**Passage shown:**
+++
The primary effect of the URD mechanism is that the router will remember
received channel subscriptions and will match them against IGMP group
membership reports received by the host. The router will "remember" a
URD (S, G) channel subscription for up to 3 minutes without a matching
IGMP group membership report. As soon as the router sees that it has
received both an IGMP group membership report for a multicast group G
and a URD (S, G) channel subscription for the same group G, it will join
the (S, G) channel through PIM-SSM. The router will then continue to
join to the (S, G) channel based only on the presence of a continuing
IGMP membership from the host. Thus, one initial URD channel
subscription is all that is needed to be added through a web page to
enable SSM with URD.
If the last hop router from the receiver host is not enabled for URD,
then it will not intercept the HTTP connection toward the web server on
port 465. This situation will result in a TCP connection to port 465 on
the web server. If no further provisions on the web server are taken,
then the user may see a notice (for example, "Connection refused") in
the area of the web page reserved for displaying the URD intercept URL
(if the web page was designed to show this output). It is also possible
to let the web server "listen" to requests on port 465 and install a
Common Gateway Interface (CGI) script that would allow the web server to
know if a channel subscription failed (for example, to subsequently
return more complex error descriptions to the user).
Because the router returns a Content-Type of text and HTML, the best way
to include the URD intercept URL into a web page is to use a frame. By
defining the size of the frame, you can also hide the URD intercept URL
on the displayed page.
By default, URD is disabled on all interfaces. When URD is configured through the ip urd interface configuration command on an interface, it will be active only for IP multicast addresses in the SSM range.
Benefits
IP Multicast Address Management Not Required
In the ISM service, applications must acquire a unique IP multicast
group address because traffic distribution is based only on the IP
multicast group address used. If two applications with different sources
and receivers use the same IP multicast group address, then receivers
of both applications will receive traffic from the senders of both
applications. Even though the receivers, if programmed appropriately,
can filter out the unwanted traffic, this situation would cause
generally unacceptable levels of unwanted traffic.
Allocating a unique IP multicast group address for an application is
still a problem. Most short-lived applications use mechanisms like
Session Description Protocol (SDP) and Session Announcement Protocol
(SAP) to get a random address, a solution that does not work well with a
rising number of applications in the Internet. The best current
solution for long-lived applications is described in RFC 2770, but this
solution suffers from the restriction that each autonomous system is
limited to only 255 usable IP multicast addresses.
+++
**Dataset content:**

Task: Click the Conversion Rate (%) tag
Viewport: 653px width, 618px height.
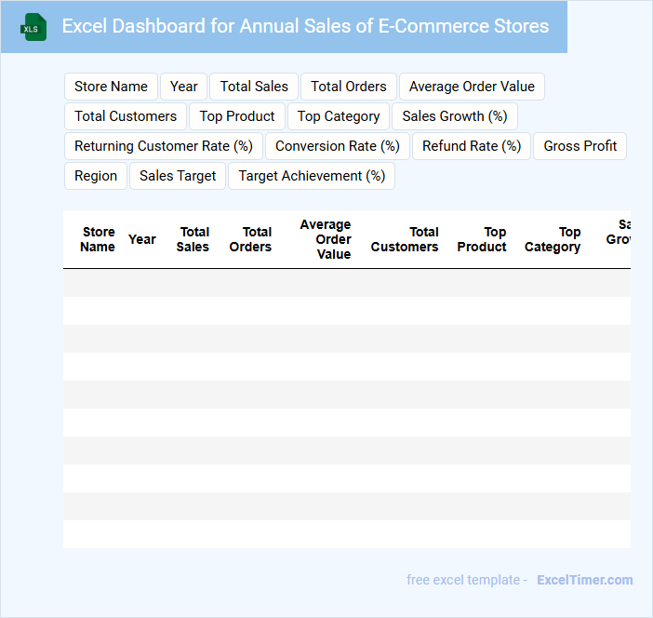Action: coord(338,146)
+++
**Actions to take:**
1 > Answer these questions about the passage on URD and SSM:
(a) For how long will the router remember a URD (S, G) channel subscription that has no matching IGMP group membership report?
(b) If the last hop router is not enabled for URD, which port on the web server receives the TCP connection?
(c) Under the RFC 2770 solution, how many usable IP multicast addresses is each autonomous system limited to?
2 > Rewrite the stretch of the passage on URD and SSM from "Because the router" through "the SSM range.", swapping "frame" for "inline frame".

**Results of the exercise:**
1 >
(a) Up to 3 minutes.
(b) Port 465.
(c) 255.

2 >
Because the router returns a Content-Type of text and HTML, the best way
to include the URD intercept URL into a web page is to use a inline frame. By
defining the size of the inline frame, you can also hide the URD intercept URL
on the displayed page.
By default, URD is disabled on all interfaces. When URD is configured through the ip urd interface configuration command on an interface, it will be active only for IP multicast addresses in the SSM range.